観光客の哲学の余白に(2)|東浩紀

初出:2017年5月26日刊行『ゲンロンβ14』

 マーク・チャンギージーという神経生物学者がいる。1969年生まれの、おもに視覚の研究で知られた学者である。アメリカでは一般読者向けの科学啓蒙書で知られ、現在は大学を出て、私設研究所でディレクターを務めている。

 そのチャンギージーの『ひとの目、驚異の進化』という書物を読んだ★1。きっかけは、今年二月にゲンロンカフェで行った石田英敬氏との対談である。その対談では石田氏から、チャンギージーのきわめて興味深い研究が紹介された。人類が作り出した文字のかたちは、ある数学的処理を加えると、文字の種類によらず(漢字だろうがアルファベットだろうが)すべて同じ形状分布を示し、しかもそれは自然界の形状分布と同じだというのである。
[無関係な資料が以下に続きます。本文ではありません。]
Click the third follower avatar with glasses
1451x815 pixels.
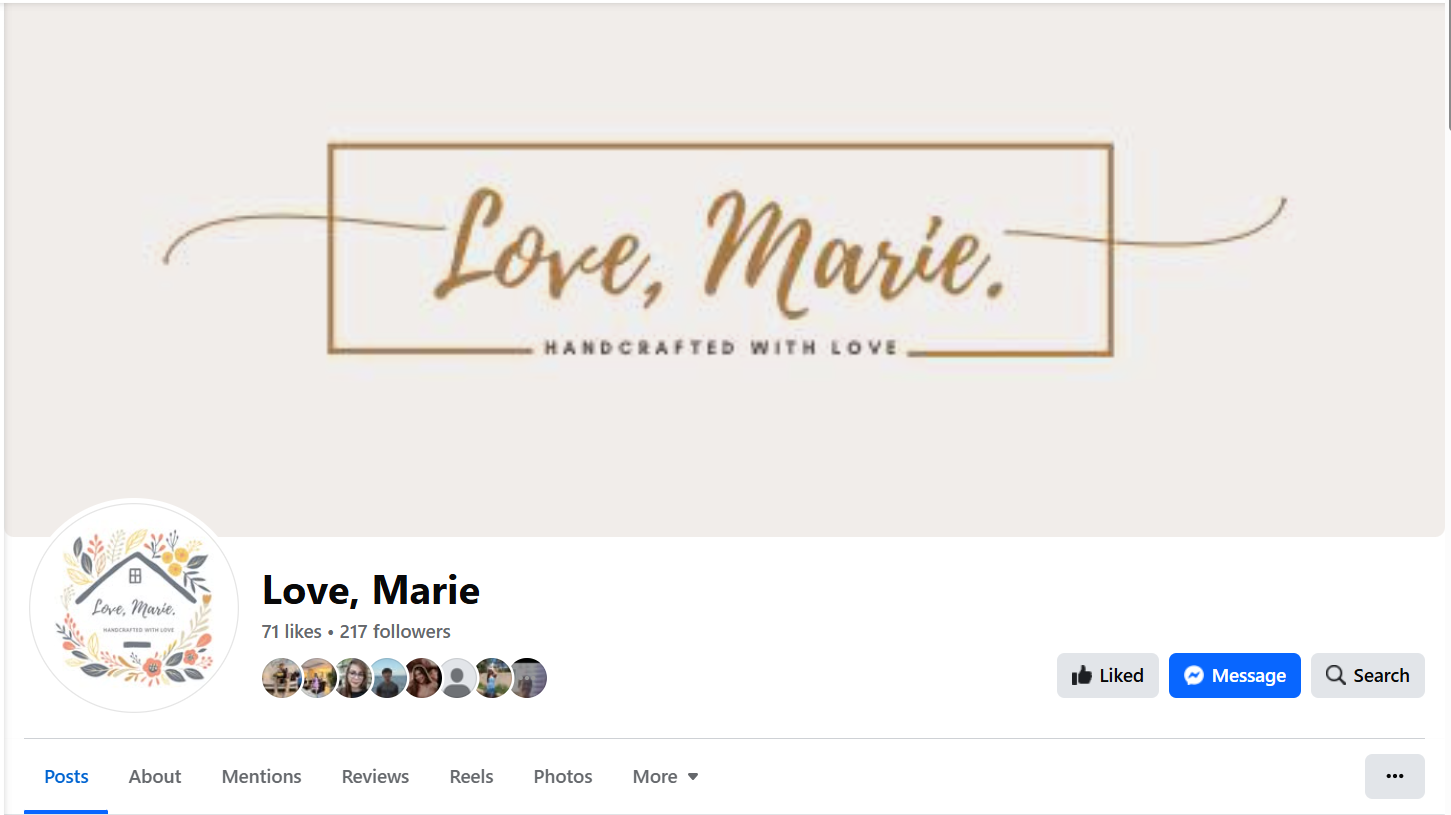352,678
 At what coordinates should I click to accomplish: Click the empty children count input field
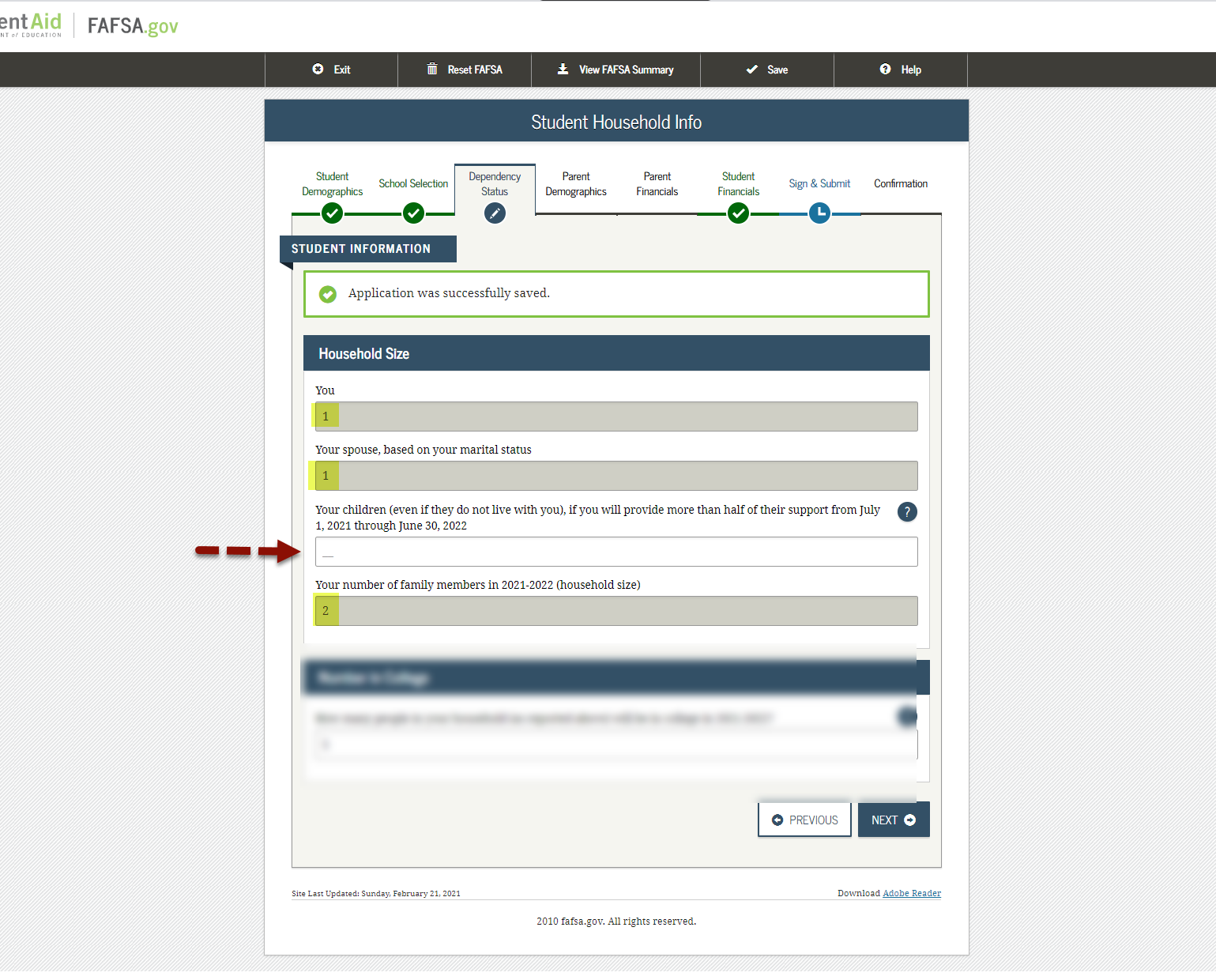[616, 551]
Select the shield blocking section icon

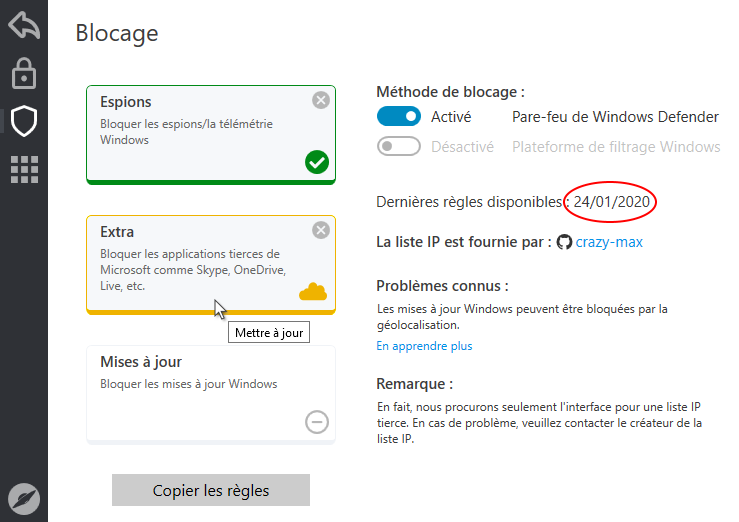[23, 121]
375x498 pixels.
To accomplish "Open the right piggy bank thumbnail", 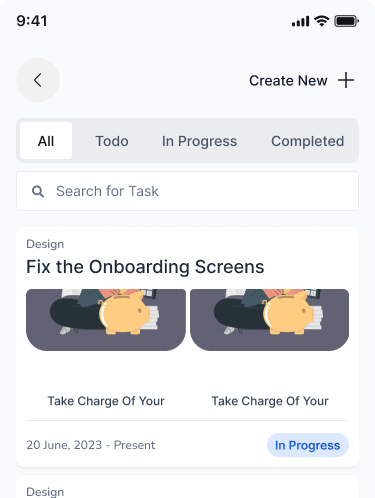I will [x=270, y=320].
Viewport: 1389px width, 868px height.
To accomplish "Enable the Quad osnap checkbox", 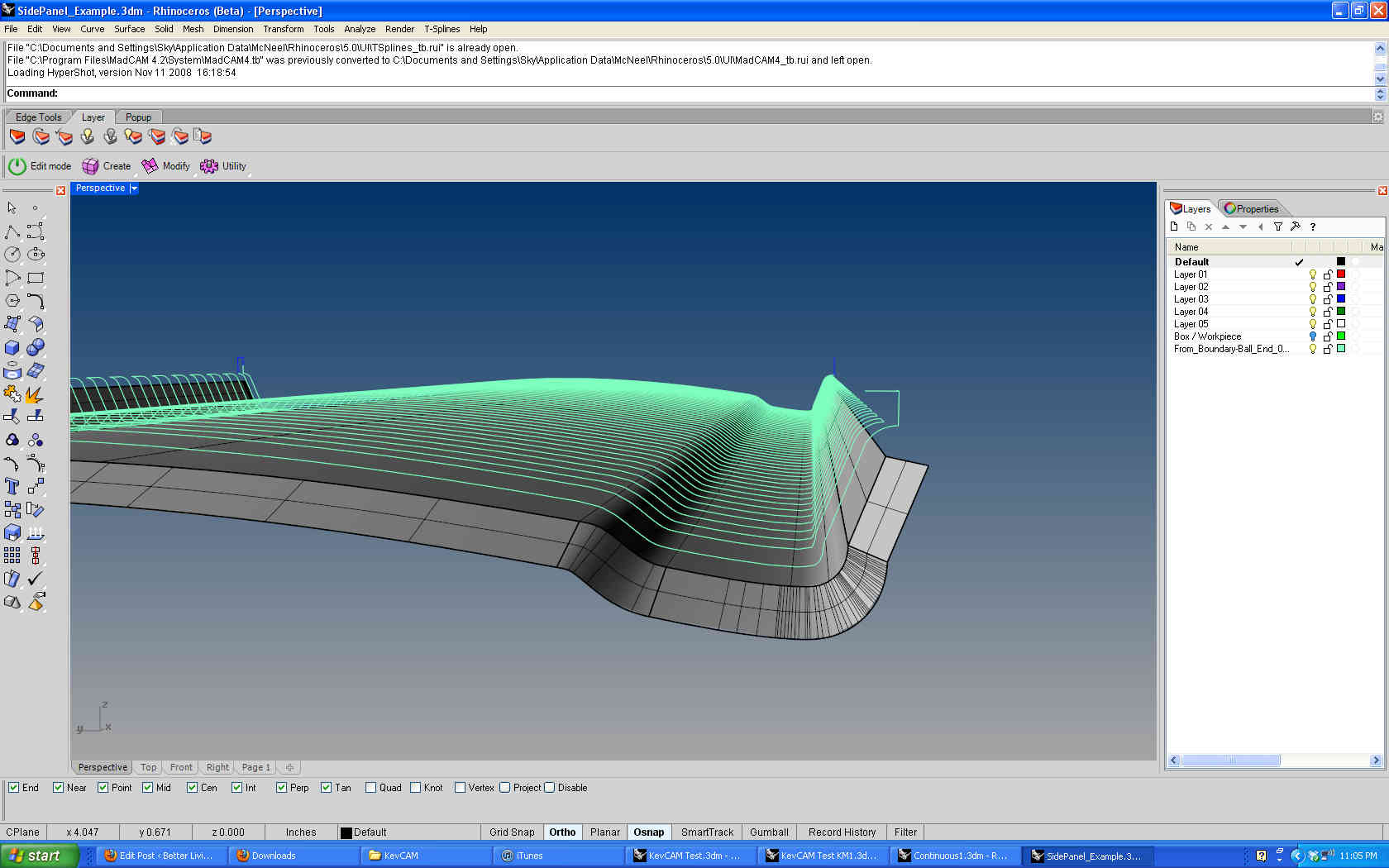I will tap(370, 788).
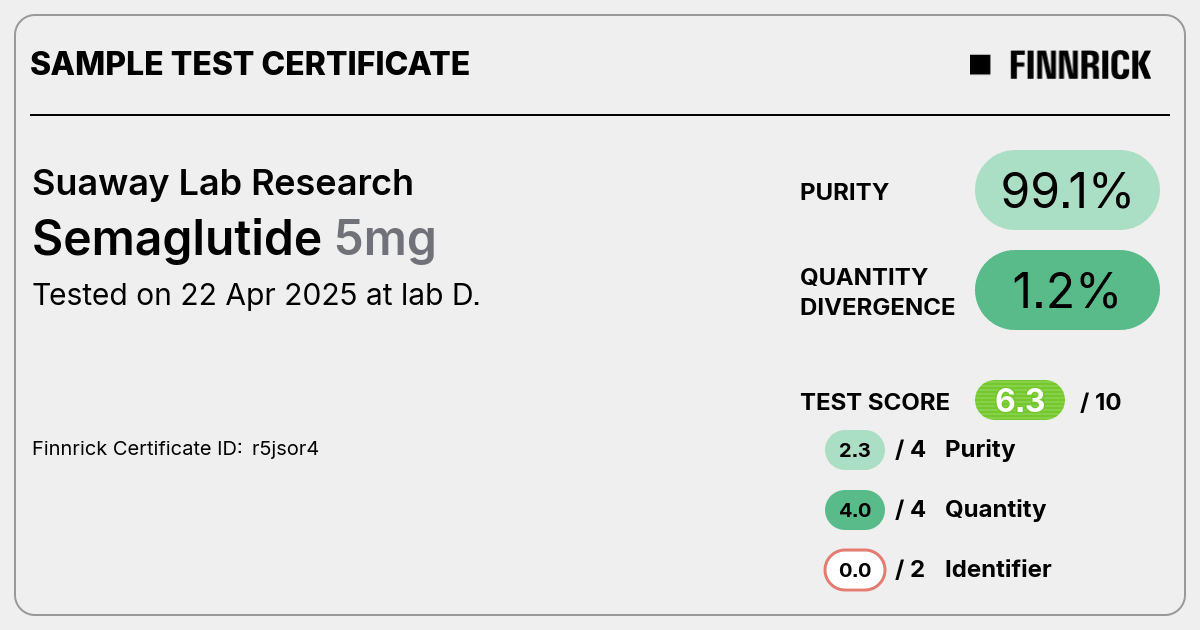Select the 99.1% purity badge

[x=1067, y=190]
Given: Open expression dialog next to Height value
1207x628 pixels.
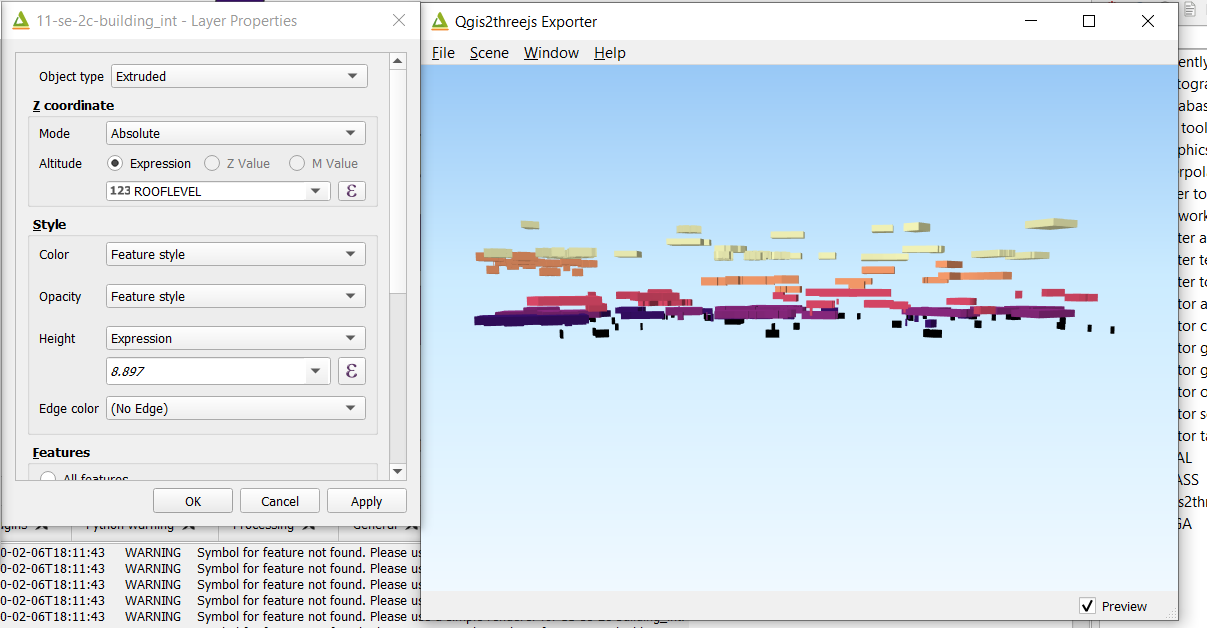Looking at the screenshot, I should 351,370.
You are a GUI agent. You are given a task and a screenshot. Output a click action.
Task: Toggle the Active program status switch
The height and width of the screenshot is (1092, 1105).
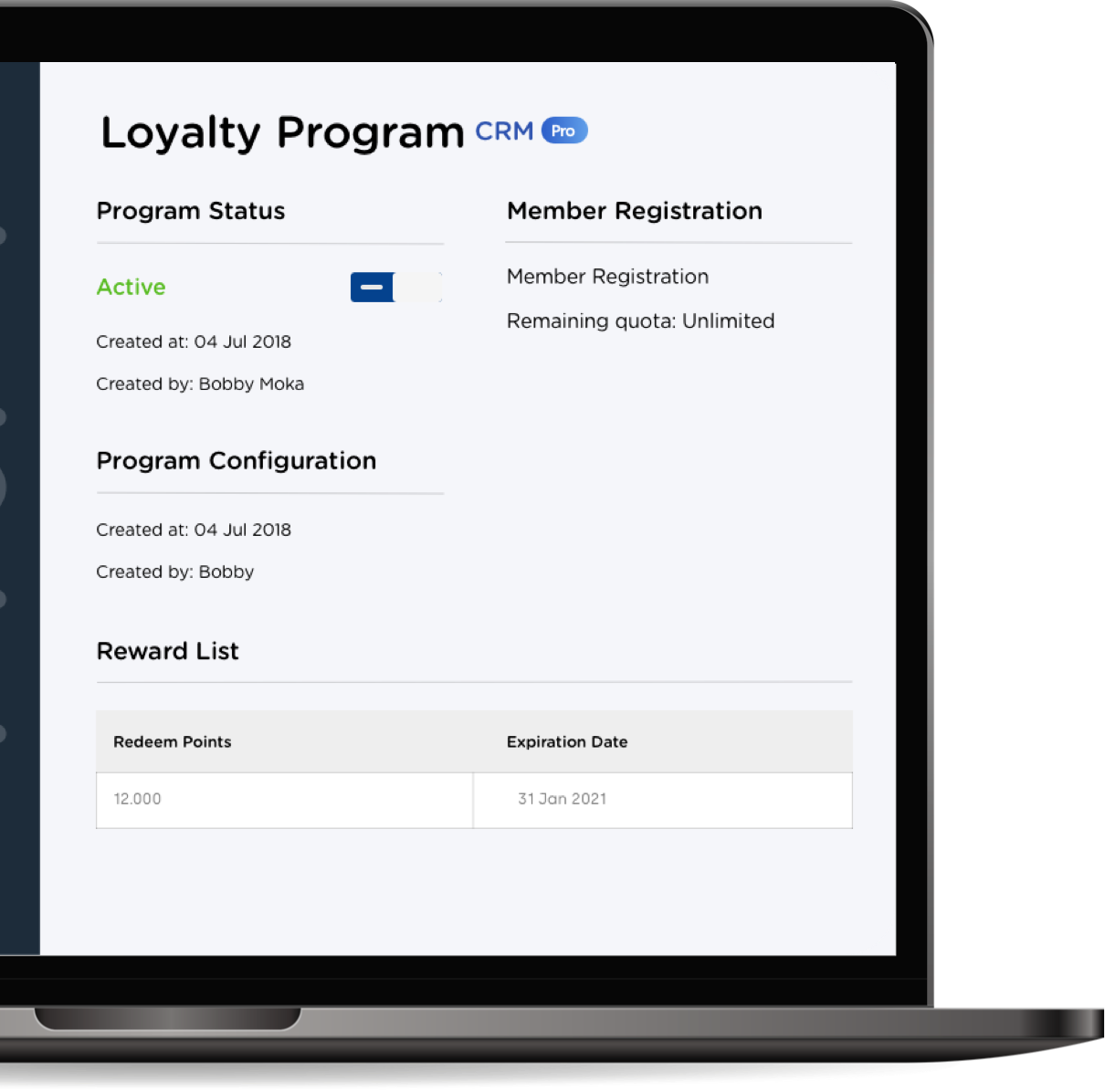396,287
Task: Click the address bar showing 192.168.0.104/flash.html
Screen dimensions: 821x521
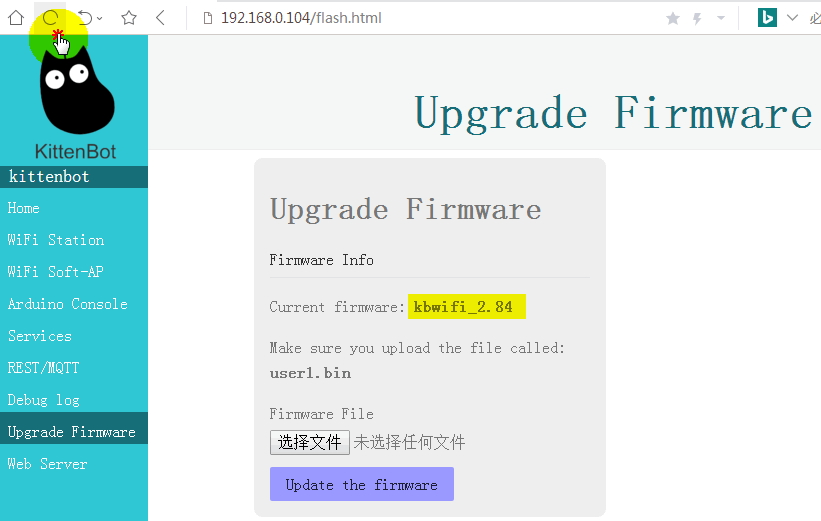Action: [x=301, y=18]
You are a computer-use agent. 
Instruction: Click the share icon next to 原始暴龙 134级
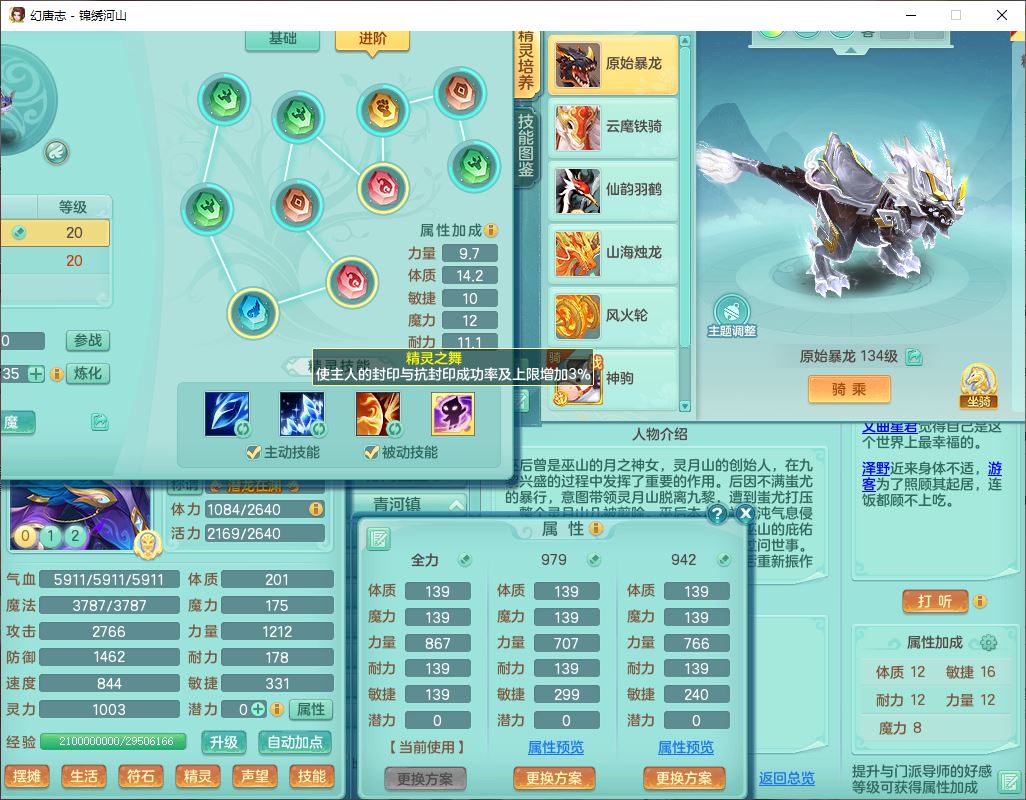pyautogui.click(x=914, y=357)
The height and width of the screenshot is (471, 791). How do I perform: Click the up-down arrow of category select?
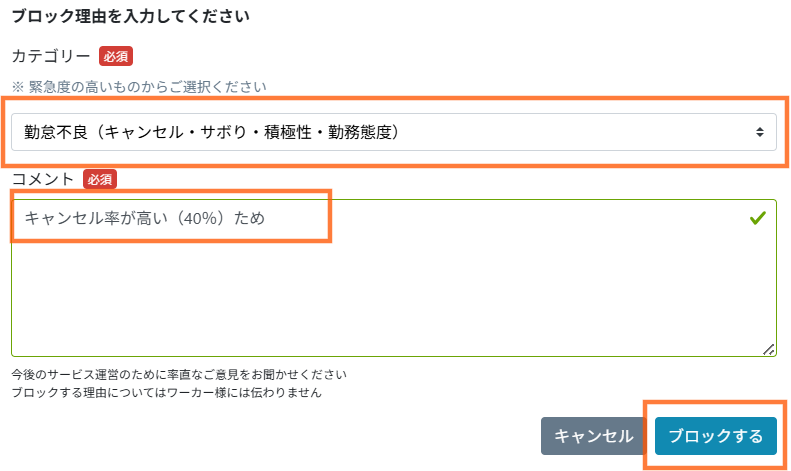760,131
 この研究は、人間が、文字を認識するとき、森林やサバンナなど、文明の誕生以前より存在する風景を認識するときと同じ視覚中枢を用いていることを意味している。この発見は、自然と文明、自然と文字を対立させる従来の人文学のパラダイムに、大きな変革を迫るものになるだろう。なぜならば、それは、文字(文明)が、自然と対立するものとしてではなく、自然の似姿として作られたものであることを示唆するからだ。研究の意義を強調する石田氏に、ぼくもまったく同意し、対談は興奮冷めやらぬまま終わった。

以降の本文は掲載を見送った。